[Input records]:
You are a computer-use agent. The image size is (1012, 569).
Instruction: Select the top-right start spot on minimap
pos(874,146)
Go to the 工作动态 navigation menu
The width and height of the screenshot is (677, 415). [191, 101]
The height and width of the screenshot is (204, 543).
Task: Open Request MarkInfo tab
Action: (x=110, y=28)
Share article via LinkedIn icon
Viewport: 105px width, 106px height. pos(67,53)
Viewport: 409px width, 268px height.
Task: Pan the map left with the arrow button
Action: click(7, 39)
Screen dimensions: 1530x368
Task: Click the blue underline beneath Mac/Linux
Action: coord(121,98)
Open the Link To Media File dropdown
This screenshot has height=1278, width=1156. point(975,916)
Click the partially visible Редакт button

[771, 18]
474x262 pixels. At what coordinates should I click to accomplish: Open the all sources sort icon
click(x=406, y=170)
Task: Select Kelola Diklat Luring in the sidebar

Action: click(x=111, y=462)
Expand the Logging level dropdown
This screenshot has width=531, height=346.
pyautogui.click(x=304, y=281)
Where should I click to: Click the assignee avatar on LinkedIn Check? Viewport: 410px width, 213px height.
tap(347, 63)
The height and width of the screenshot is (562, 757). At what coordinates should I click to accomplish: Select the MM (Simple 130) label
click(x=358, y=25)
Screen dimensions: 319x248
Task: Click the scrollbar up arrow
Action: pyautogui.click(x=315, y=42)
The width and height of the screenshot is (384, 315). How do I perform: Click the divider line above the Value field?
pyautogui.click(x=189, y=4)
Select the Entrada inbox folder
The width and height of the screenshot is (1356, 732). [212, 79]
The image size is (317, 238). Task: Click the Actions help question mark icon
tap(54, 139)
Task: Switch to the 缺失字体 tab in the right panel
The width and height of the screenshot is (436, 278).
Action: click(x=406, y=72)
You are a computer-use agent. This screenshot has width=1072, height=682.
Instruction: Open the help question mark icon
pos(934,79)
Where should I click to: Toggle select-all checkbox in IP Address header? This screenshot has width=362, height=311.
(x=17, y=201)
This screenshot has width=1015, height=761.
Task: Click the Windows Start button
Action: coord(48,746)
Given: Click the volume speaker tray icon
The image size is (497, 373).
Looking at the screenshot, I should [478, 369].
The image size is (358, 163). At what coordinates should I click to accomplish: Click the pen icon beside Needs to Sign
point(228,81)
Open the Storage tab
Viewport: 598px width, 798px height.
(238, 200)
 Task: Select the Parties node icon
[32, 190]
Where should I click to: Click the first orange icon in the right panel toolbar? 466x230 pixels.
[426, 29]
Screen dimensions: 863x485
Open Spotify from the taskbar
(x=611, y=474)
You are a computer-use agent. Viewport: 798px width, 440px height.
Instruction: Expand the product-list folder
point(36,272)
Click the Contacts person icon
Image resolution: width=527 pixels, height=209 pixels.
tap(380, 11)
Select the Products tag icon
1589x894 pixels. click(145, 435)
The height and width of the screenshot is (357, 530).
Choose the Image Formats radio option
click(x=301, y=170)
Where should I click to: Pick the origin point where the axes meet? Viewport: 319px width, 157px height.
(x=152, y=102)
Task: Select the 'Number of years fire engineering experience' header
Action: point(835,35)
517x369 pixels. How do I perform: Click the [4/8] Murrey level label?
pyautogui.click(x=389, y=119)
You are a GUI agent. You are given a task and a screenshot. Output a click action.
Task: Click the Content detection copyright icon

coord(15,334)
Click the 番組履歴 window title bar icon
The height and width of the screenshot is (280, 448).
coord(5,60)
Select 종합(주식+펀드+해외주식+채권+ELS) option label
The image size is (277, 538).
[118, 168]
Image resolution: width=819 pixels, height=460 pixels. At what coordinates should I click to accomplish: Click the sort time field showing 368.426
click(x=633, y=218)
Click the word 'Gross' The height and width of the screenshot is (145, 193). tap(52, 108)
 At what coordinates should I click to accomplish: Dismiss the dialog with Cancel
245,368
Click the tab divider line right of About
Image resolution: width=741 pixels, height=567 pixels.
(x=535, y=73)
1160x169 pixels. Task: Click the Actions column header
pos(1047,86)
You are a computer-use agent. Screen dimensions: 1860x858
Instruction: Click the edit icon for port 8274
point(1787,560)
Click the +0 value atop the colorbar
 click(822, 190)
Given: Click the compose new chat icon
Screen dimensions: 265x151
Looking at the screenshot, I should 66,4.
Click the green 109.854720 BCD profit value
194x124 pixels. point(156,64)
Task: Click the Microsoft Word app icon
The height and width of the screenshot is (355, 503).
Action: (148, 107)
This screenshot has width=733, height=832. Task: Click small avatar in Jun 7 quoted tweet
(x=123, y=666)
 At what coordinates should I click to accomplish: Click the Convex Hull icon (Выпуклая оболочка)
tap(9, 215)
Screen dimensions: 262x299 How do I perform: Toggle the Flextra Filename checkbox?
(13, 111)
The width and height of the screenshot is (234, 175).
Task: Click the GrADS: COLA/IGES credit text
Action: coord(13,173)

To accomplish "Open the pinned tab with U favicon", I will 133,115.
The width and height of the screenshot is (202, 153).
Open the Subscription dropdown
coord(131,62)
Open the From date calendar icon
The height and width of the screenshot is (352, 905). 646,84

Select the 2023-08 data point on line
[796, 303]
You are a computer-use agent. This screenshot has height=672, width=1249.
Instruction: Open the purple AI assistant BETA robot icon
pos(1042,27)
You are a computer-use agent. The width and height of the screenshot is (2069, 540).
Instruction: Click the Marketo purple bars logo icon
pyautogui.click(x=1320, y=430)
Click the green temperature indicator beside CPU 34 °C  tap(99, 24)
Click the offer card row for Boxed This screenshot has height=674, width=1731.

[Exercise objective]: Take the entries above and transcribe them exactly as they stand.

[Result of this task]:
You are a computer-use agent. The image size is (1012, 569).
Instruction: Select the top-right start spot on minimap
pos(874,146)
Go to the 工作动态 navigation menu
The width and height of the screenshot is (677, 415). [191, 101]
The height and width of the screenshot is (204, 543).
Task: Open Request MarkInfo tab
Action: (x=110, y=28)
Share article via LinkedIn icon
Viewport: 105px width, 106px height. pos(67,53)
Viewport: 409px width, 268px height.
Task: Pan the map left with the arrow button
Action: click(7, 39)
Screen dimensions: 1530x368
Task: Click the blue underline beneath Mac/Linux
Action: coord(121,98)
Open the Link To Media File dropdown
This screenshot has height=1278, width=1156. point(975,916)
Click the partially visible Редакт button

[771, 18]
474x262 pixels. At what coordinates should I click to accomplish: Open the all sources sort icon
click(x=406, y=170)
Task: Select Kelola Diklat Luring in the sidebar

Action: click(x=111, y=462)
Expand the Logging level dropdown
This screenshot has width=531, height=346.
pyautogui.click(x=304, y=281)
Where should I click to: Click the assignee avatar on LinkedIn Check? Viewport: 410px width, 213px height.
tap(347, 63)
The height and width of the screenshot is (562, 757). At what coordinates should I click to accomplish: Select the MM (Simple 130) label
click(x=358, y=25)
Screen dimensions: 319x248
Task: Click the scrollbar up arrow
Action: pyautogui.click(x=315, y=42)
The width and height of the screenshot is (384, 315). How do I perform: Click the divider line above the Value field?
pyautogui.click(x=189, y=4)
Select the Entrada inbox folder
The width and height of the screenshot is (1356, 732). [212, 79]
The image size is (317, 238). Task: Click the Actions help question mark icon
tap(54, 139)
Task: Switch to the 缺失字体 tab in the right panel
The width and height of the screenshot is (436, 278).
Action: click(x=406, y=72)
You are a computer-use agent. This screenshot has width=1072, height=682.
Instruction: Open the help question mark icon
pos(934,79)
Where should I click to: Toggle select-all checkbox in IP Address header? This screenshot has width=362, height=311.
(x=17, y=201)
This screenshot has width=1015, height=761.
Task: Click the Windows Start button
Action: coord(48,746)
Given: Click the volume speaker tray icon
The image size is (497, 373).
Looking at the screenshot, I should [478, 369].
The image size is (358, 163). At what coordinates should I click to accomplish: Click the pen icon beside Needs to Sign
point(228,81)
Open the Storage tab
Viewport: 598px width, 798px height.
(238, 200)
 Task: Select the Parties node icon
[32, 190]
Where should I click to: Click the first orange icon in the right panel toolbar? 466x230 pixels.
[426, 29]
Screen dimensions: 863x485
Open Spotify from the taskbar
(x=611, y=474)
You are a computer-use agent. Viewport: 798px width, 440px height.
Instruction: Expand the product-list folder
point(36,272)
Click the Contacts person icon
Image resolution: width=527 pixels, height=209 pixels.
tap(380, 11)
Select the Products tag icon
1589x894 pixels. click(145, 435)
The height and width of the screenshot is (357, 530).
Choose the Image Formats radio option
click(x=301, y=170)
Where should I click to: Pick the origin point where the axes meet? Viewport: 319px width, 157px height.
(x=152, y=102)
Task: Select the 'Number of years fire engineering experience' header
Action: point(835,35)
517x369 pixels. How do I perform: Click the [4/8] Murrey level label?
pyautogui.click(x=389, y=119)
You are a GUI agent. You are given a task and a screenshot. Output a click action.
Task: Click the Content detection copyright icon

coord(15,334)
Click the 番組履歴 window title bar icon
The height and width of the screenshot is (280, 448).
coord(5,60)
Select 종합(주식+펀드+해외주식+채권+ELS) option label
The image size is (277, 538).
[118, 168]
Image resolution: width=819 pixels, height=460 pixels. At what coordinates should I click to accomplish: Click the sort time field showing 368.426
click(x=633, y=218)
Click the word 'Gross' The height and width of the screenshot is (145, 193). tap(52, 108)
 At what coordinates should I click to accomplish: Dismiss the dialog with Cancel
245,368
Click the tab divider line right of About
Image resolution: width=741 pixels, height=567 pixels.
(x=535, y=73)
1160x169 pixels. Task: Click the Actions column header
pos(1047,86)
You are a computer-use agent. Screen dimensions: 1860x858
Instruction: Click the edit icon for port 8274
point(1787,560)
Click the +0 value atop the colorbar
 click(822, 190)
Given: Click the compose new chat icon
Screen dimensions: 265x151
Looking at the screenshot, I should 66,4.
Click the green 109.854720 BCD profit value
194x124 pixels. point(156,64)
Task: Click the Microsoft Word app icon
The height and width of the screenshot is (355, 503).
Action: (148, 107)
This screenshot has width=733, height=832. Task: Click small avatar in Jun 7 quoted tweet
(x=123, y=666)
 At what coordinates should I click to accomplish: Click the Convex Hull icon (Выпуклая оболочка)
tap(9, 215)
Screen dimensions: 262x299 How do I perform: Toggle the Flextra Filename checkbox?
(13, 111)
The width and height of the screenshot is (234, 175).
Task: Click the GrADS: COLA/IGES credit text
Action: coord(13,173)

To accomplish "Open the pinned tab with U favicon", I will 133,115.
The width and height of the screenshot is (202, 153).
Open the Subscription dropdown
coord(131,62)
Open the From date calendar icon
The height and width of the screenshot is (352, 905). 646,84

Select the 2023-08 data point on line
[796, 303]
You are a computer-use agent. This screenshot has height=672, width=1249.
Instruction: Open the purple AI assistant BETA robot icon
pos(1042,27)
You are a computer-use agent. The width and height of the screenshot is (2069, 540).
Instruction: Click the Marketo purple bars logo icon
pyautogui.click(x=1320, y=430)
Click the green temperature indicator beside CPU 34 °C  tap(99, 24)
Click the offer card row for Boxed This screenshot has height=674, width=1731.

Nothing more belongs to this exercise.